Over the next three weeks, we successfully navigated our way through three countries and multiple rail companies - a total of 40 or more trains. Each line seemed to bring a new challenge - on this one our Eurail passes weren’t valid (it’s okay, just purchase tickets from the conductor); on that one, a traveller came aboard, yelled a command in German, after which the entire car stood and departed (passenger in front of us translated - we needed to switch trains); one train never showed, leaving us stranded in a lonesome valley (a quick phone call explained the track was closed - but the bus stop was close by).
But this story is about a lesson. About paying attention.
Had we simply turned around when we stepped onto that red-handled train, we would have noted the door. The handle. The method. We could have watched, and learned, as other passengers departed.
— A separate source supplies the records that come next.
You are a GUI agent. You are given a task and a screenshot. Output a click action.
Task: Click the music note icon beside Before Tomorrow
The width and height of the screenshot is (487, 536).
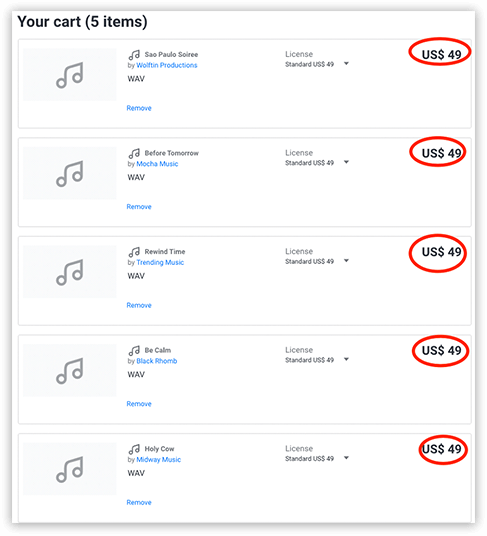(134, 153)
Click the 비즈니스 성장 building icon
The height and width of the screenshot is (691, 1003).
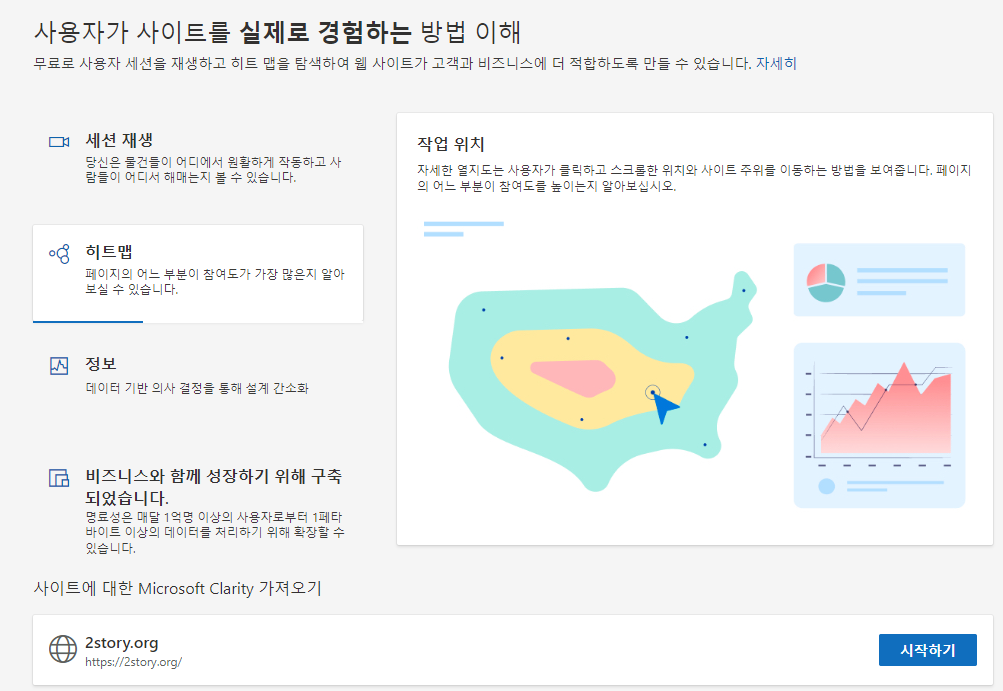(57, 477)
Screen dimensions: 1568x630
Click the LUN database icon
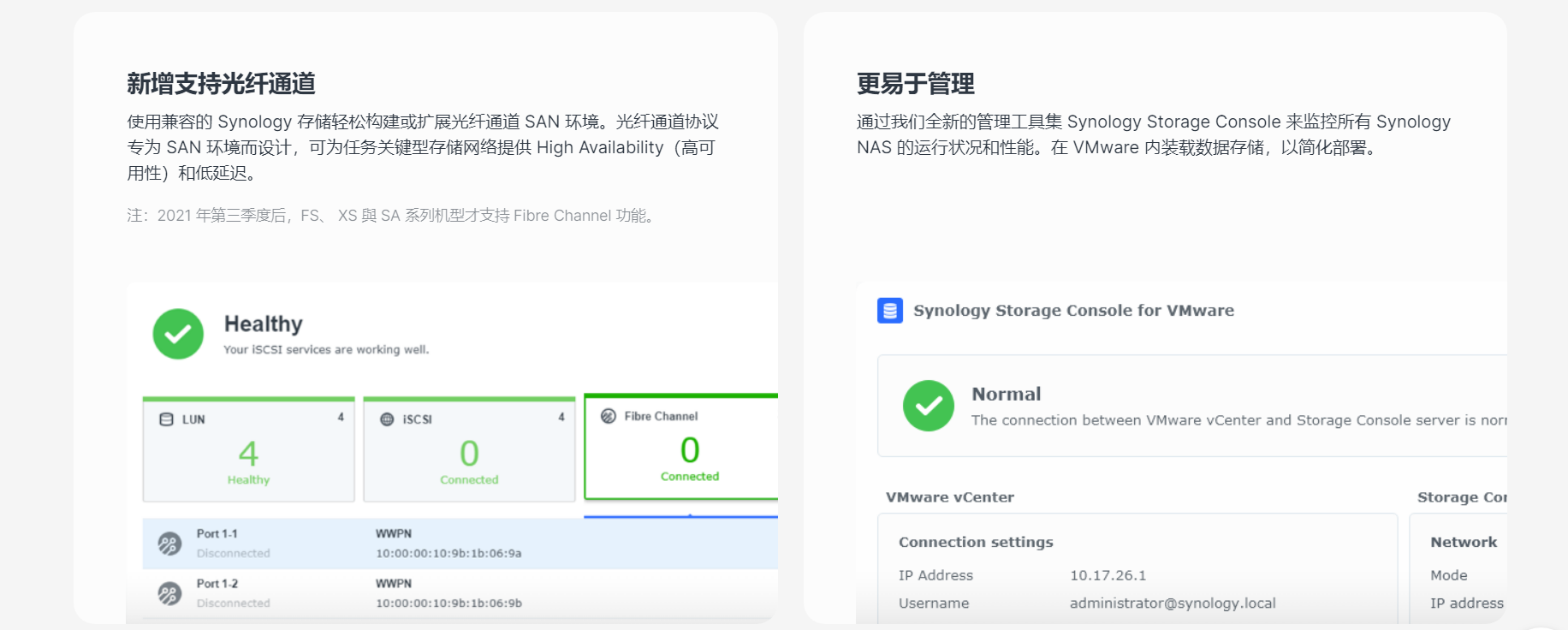point(167,419)
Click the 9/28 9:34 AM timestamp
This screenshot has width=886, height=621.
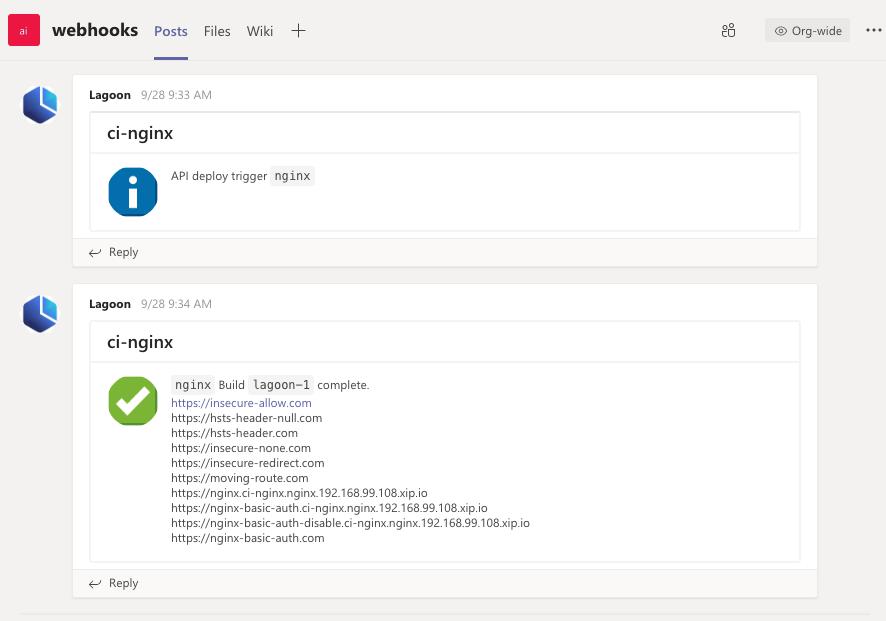[176, 304]
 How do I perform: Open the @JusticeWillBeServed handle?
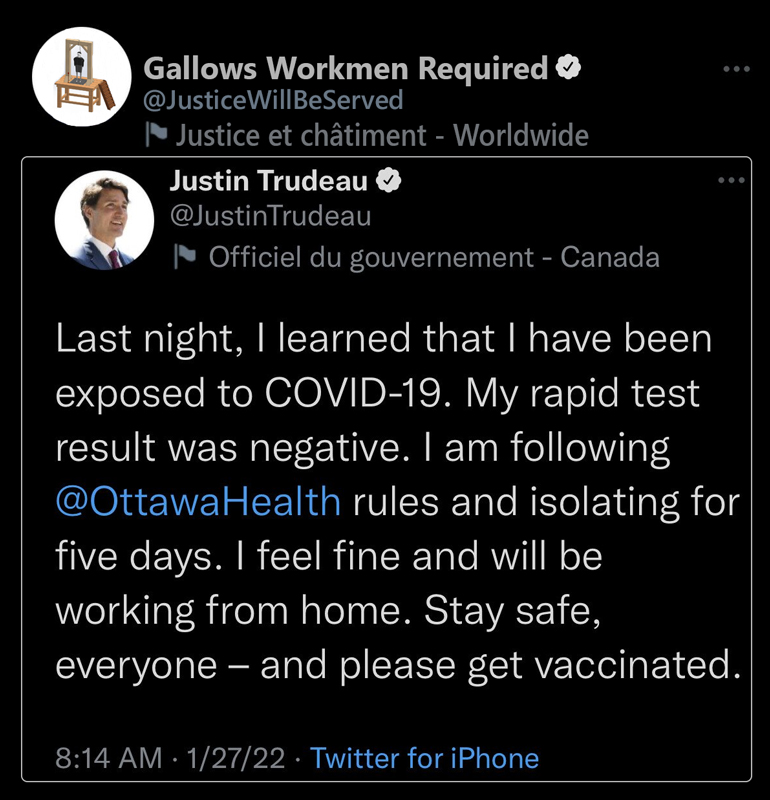coord(273,100)
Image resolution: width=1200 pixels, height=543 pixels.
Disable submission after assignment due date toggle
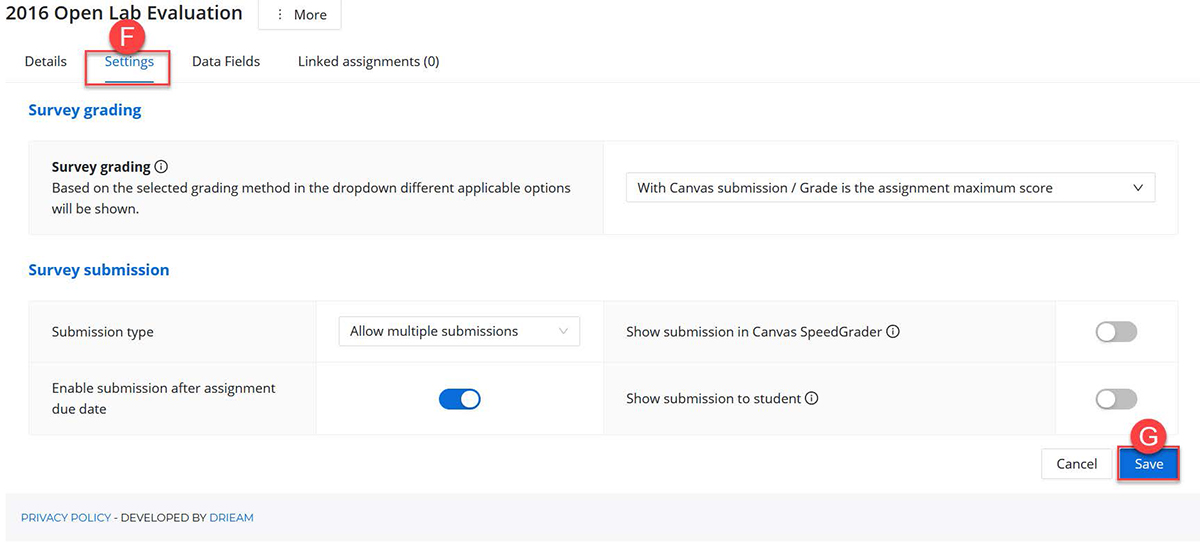click(460, 399)
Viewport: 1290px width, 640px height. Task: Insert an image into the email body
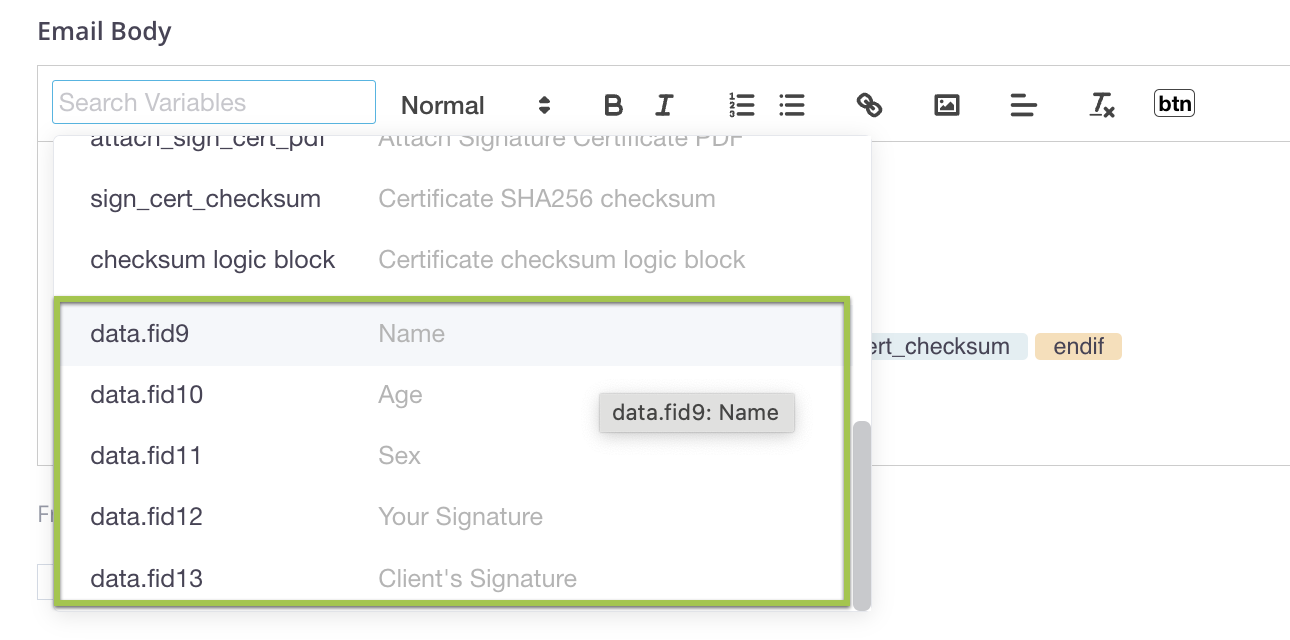click(946, 105)
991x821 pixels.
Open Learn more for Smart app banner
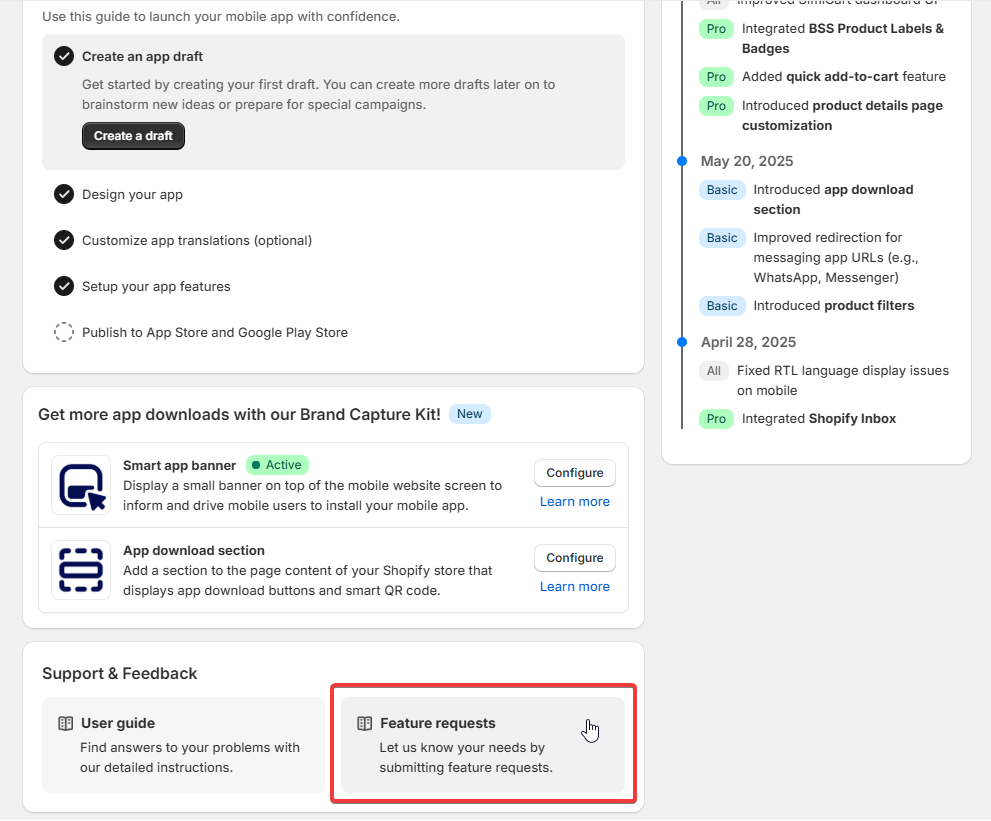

On the train in which the conductor gently nudged us and whispered, “You know you need to request a stop on this train, right?” we would have answered, “Yes, of course!” had we been watching, had we been paying attention as other passengers requested their stop and departed. (Don’t worry; she made this revelation before our stop.)
Had I paid attention to the lighted signs on our first day, I would have noted that - although all trains were significantly delayed and therefore the timetable was worthless, and although no train displayed any sort of indication of its destination - said lighted sign changed as each train passed, scrolling the next incoming train to the top of the list.
Pay attention, folks. Look around. What are other passengers doing? What is changing in your surroundings? Where are they placing their luggage? Their trash? Did you inadvertently enter a quiet car? Is your seat marked reserved for someone else? Is this a first-class car?
It took us an entire trip, really, but we did figure it out. Mostly. When the accordion player serenaded us on the U-Bahn, not one passenger - not a single person in the overstuffed car - looked in his direction. I noted their lack of glance; I swear I tried so hard to replicate it. But it was so beautiful. I looked. I pointed my camera at the guy. And, when the song was complete, who did he approach first with his cup? Silly tourist.